Не знаю уж что, но что-то из слов вампира Саргейден понял. Он шатнулся от двери назад, оперся коленом о диван и взял мои руки в свои, отвлекая от глупых мыслей о вечном. Черные пряди пощекотали запястья прежде, чем их коснулись горячие губы в извинении, обещании или, возможно, молчаливом признании в том, что никакой ошибки не случилось. Снова полыхнули золотыми искрами, будто их к розетке подключили, странные узоры-татуировки на наших запястьях. Потом кайст ушел в ванную. Зашумела вода.

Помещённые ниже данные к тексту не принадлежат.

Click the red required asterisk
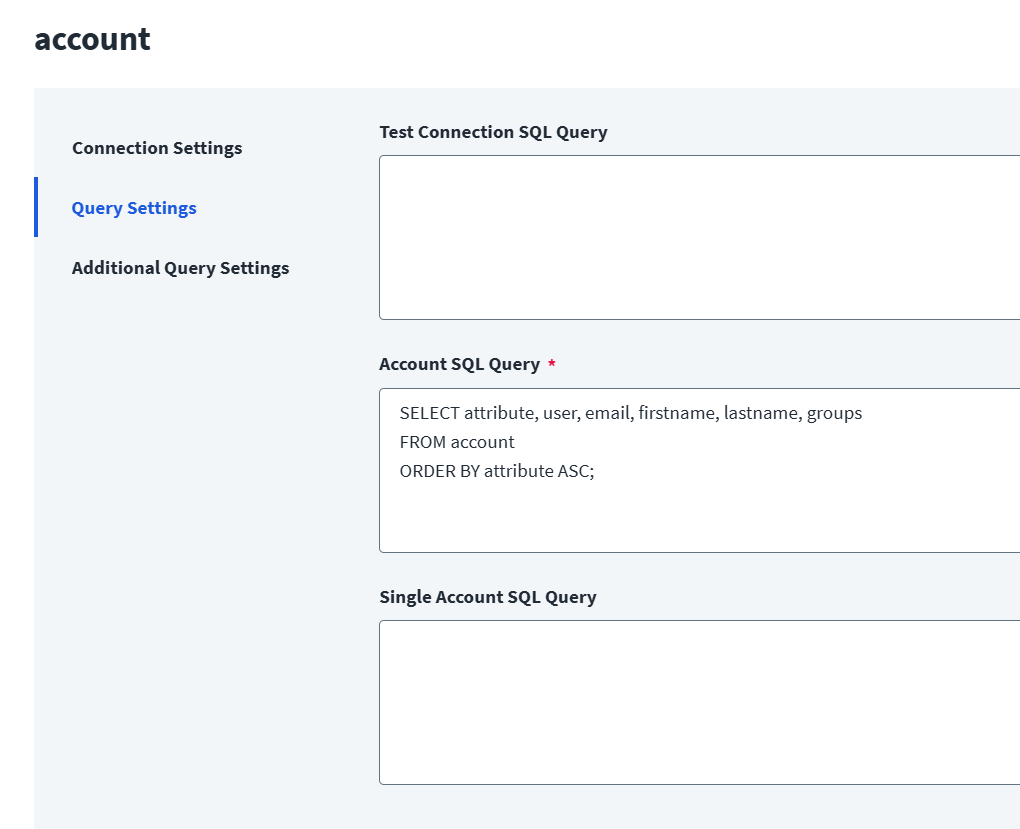 [551, 364]
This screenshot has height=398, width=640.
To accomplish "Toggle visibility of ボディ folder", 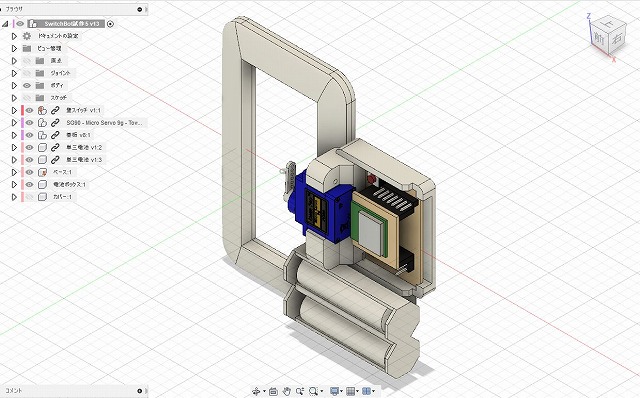I will (x=27, y=85).
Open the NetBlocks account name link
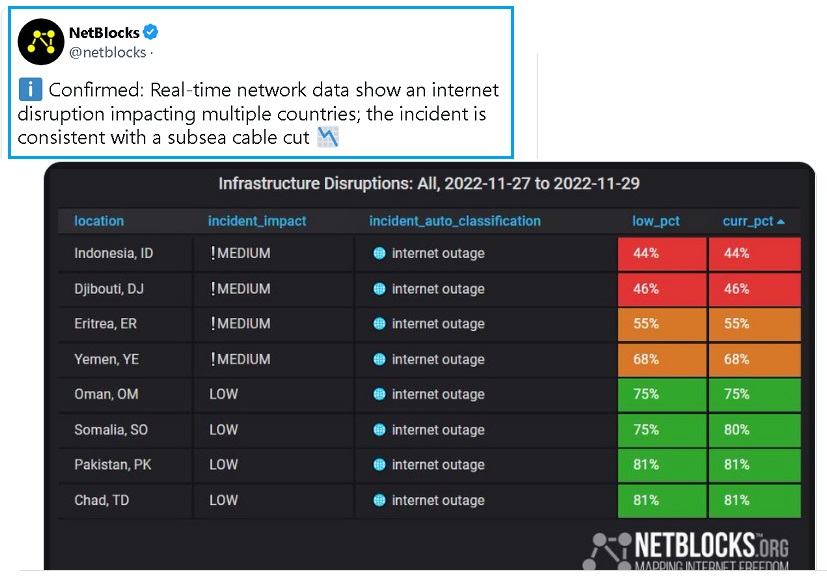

Конрад пересел ко мне, сгреб в объятия и умостил на коленях. Я ткнулась носом в пахнущую чем-то хвойным и мужским рубашку, потянула носом воздух. Приятный запах! Успокаивающий. Мы не говорили, просто рука вампира ерошила волосы и поглаживала спину с двумя дырками, оставшимися от метаморфоз с крыльями.
ЛСД вернулся быстро, в чистой одежде, с влажными волосами. Всю засохшую кровь смыл и двигался уверенно, от боли не морщась. Значит, действительно метаморфозы ему заместо оздоровительных процедур сошли. Вот же фениксово отродье! Никакие Громовы и молнии его не берут, встряхнется и из пепла восстанет, только перышки почистить останется.
Опустившись в кресло, кайст заговорил в телеграфном стиле, наверное, так ему было проще признаваться в собственной ошибке — доверии к убийце, — едва не стоившей нам жизни:
— Когда я начал доклад о покушениях на госпожу Панину, Громов прервал меня практически сразу, объявив, что такой разговор должен вестись в месте понадежнее, чем офис. С глазу на глаз. Я сделал глупость — согласился с доводами начальника. Камнем переноса — это один из старых парных артефактов в пользовании руководства «Перекрестка» — он переправил нас в какую-то новостройку. Уже там оглушил сильнейшим ударом по голове и приковал, чтобы я не смог исчезнуть. Полагаю, меня использовали как наживку для Гелены.